We did travel in search of sun -- to Sun Valley, Idaho, the sky an unreal crayola blue against the crisp white Sawtooth range and the sun blaring over the peaks -- eerily similar to a child’s drawing proudly hung up on a refrigerator door.

Sean is becoming quite a skier. My husband, with the patience of Job, taught him to ski four years ago and taught him well. It did not come easily. Any mere mortal would have thrown in the towel on the first day. I can still clearly remember one incident (of many) when Sean took a terrible spill and screamed and tantrumed, hit and scratched my husband ran in circles and rolled in the snow. My older son and I watched the whole ugly scene unfold from above in a chairlift.

“Sean!” my oldest yelled down to the bundled up boy moving as if his body was exploding in flames, “You like the chairlift?”

Sean became still for a moment, then his head darted about to find the voice and then he spotted us up above, his cheeks still visibly red from his tantrum and from burying his face into the icy snow. The idea of being lifted through the new night sky on a chairlift, his body sifting through starlight, was the redirection he needed and he trudged over to my husband demanding another ride, getting back into his bindings and pushing his hands into his mittens. The neurological storm had cooled. He was ready to go again and my husband, seemingly unaffected by it all, was ready to take him for another run.

You can anticipate at least two or three horrible meltdowns with Sean each day of skiing. A wipe-out will always precipitate one. If somebody skis to close to him is another. And then there are the unexplained, the ones that come out of nowhere, the meltdowns that usually start with something so illogical (“Why don’t I have a W in my name?” or “Sam didn’t mean to clap?”) that you just have to hold on tight and hope that it lifts as quickly as it has landed.

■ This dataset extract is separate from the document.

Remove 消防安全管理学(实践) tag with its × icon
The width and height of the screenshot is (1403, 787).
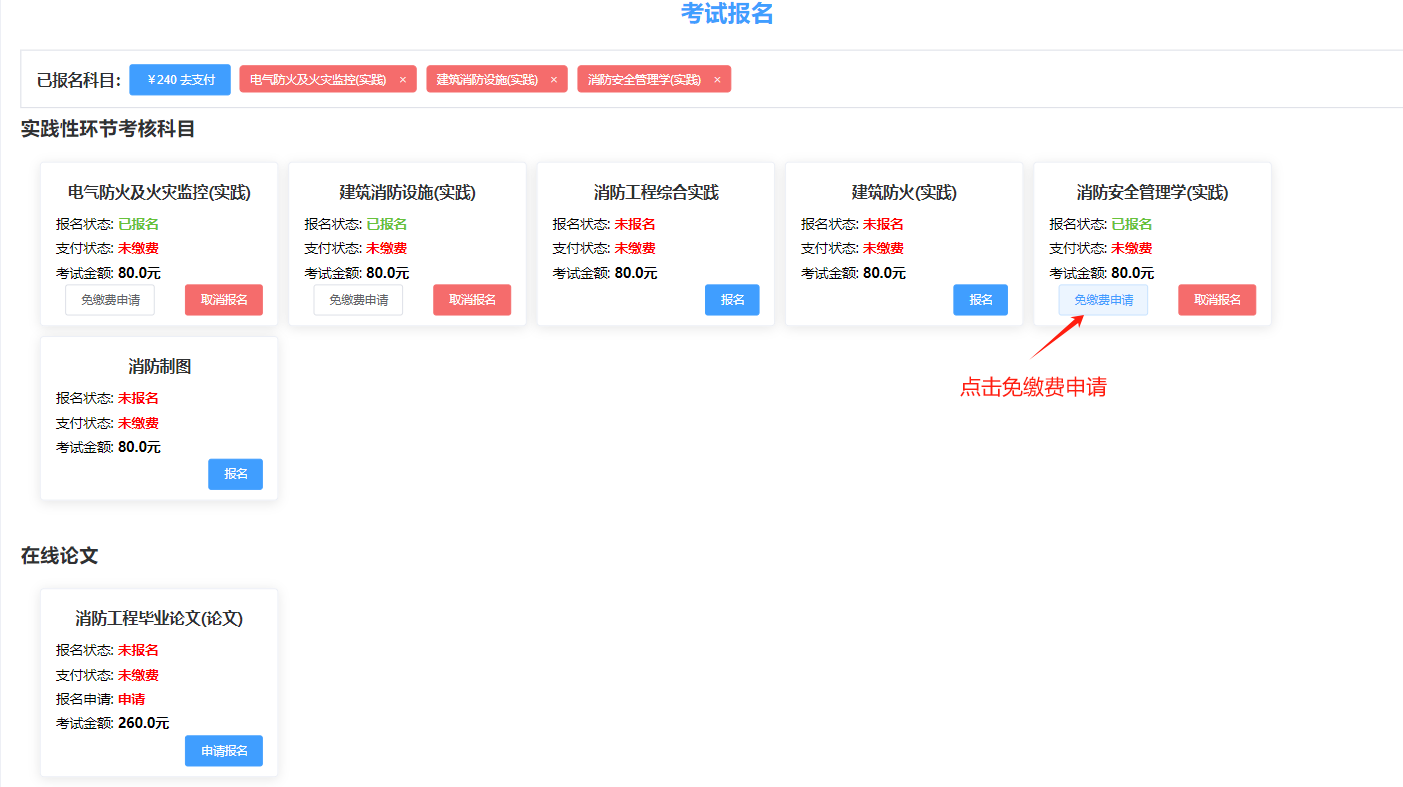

Sometimes a plate of French fries will distract him. Or hopping into the snow drifts with his heavy ski boots. It’s usually hunger or his body out of sorts, tumbling away from him and making him disregulated. And sometimes, we take turns walking him to the car – his hot tears and screams drawing stares and comments. On the worst days, we call it a day and hope that the skiing will prove to work as some type of exposure therapy.

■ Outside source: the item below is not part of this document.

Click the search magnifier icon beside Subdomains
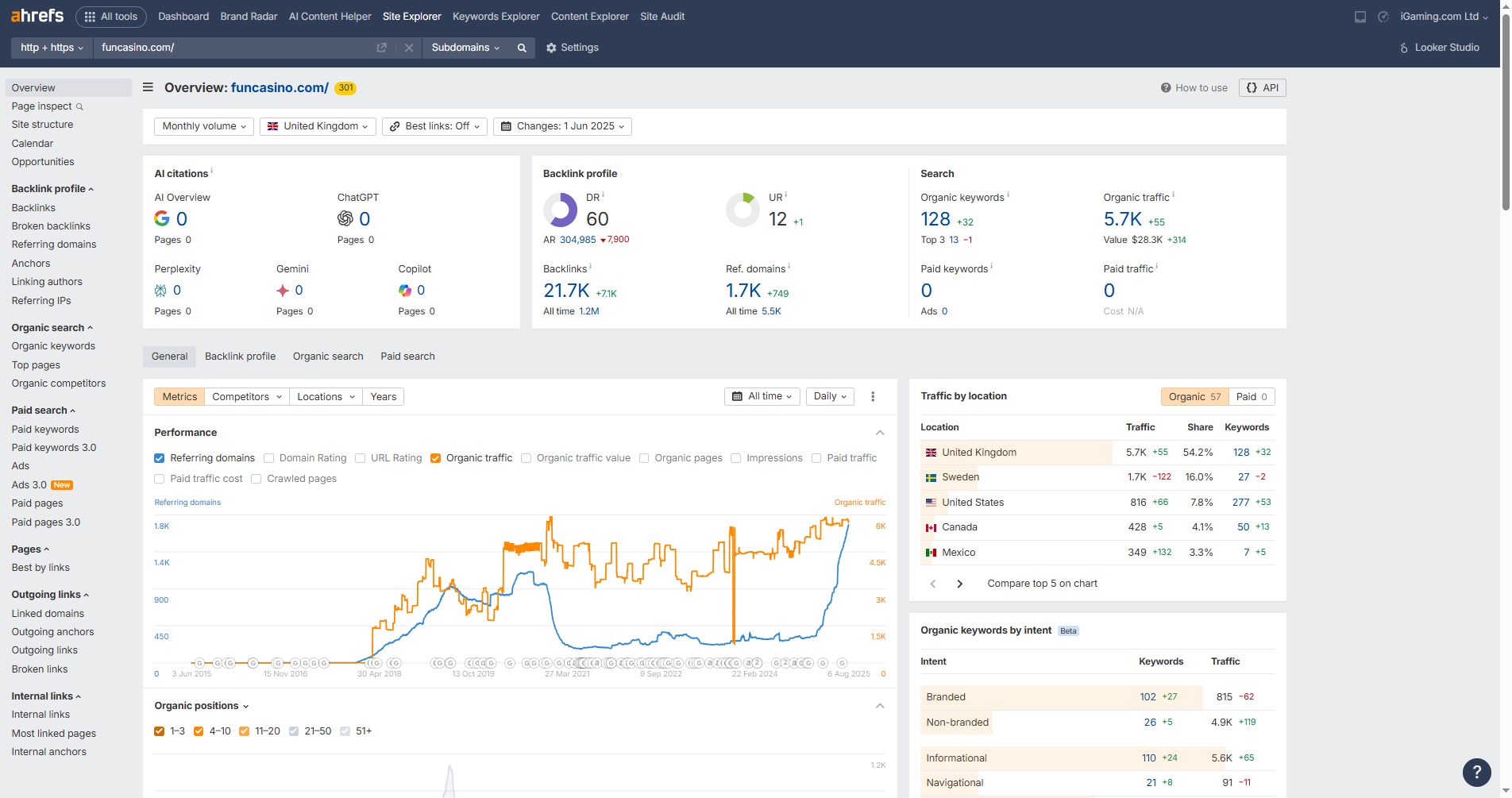The height and width of the screenshot is (798, 1512). coord(522,48)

But I have to say, I am wildly proud of my little guy. And of my husband. He believes in Sean in a way that I don’t know if I can. He could care less what people think of his boy because he knows what a trooper Sean is. He sees a skier in our son -- a thrill seeker. He sees a child that can do anything if only he sets his mind to. In this new year, I want to be more like that -- I want to hope and I want to believe that Sean can do anything he so desires. Why not?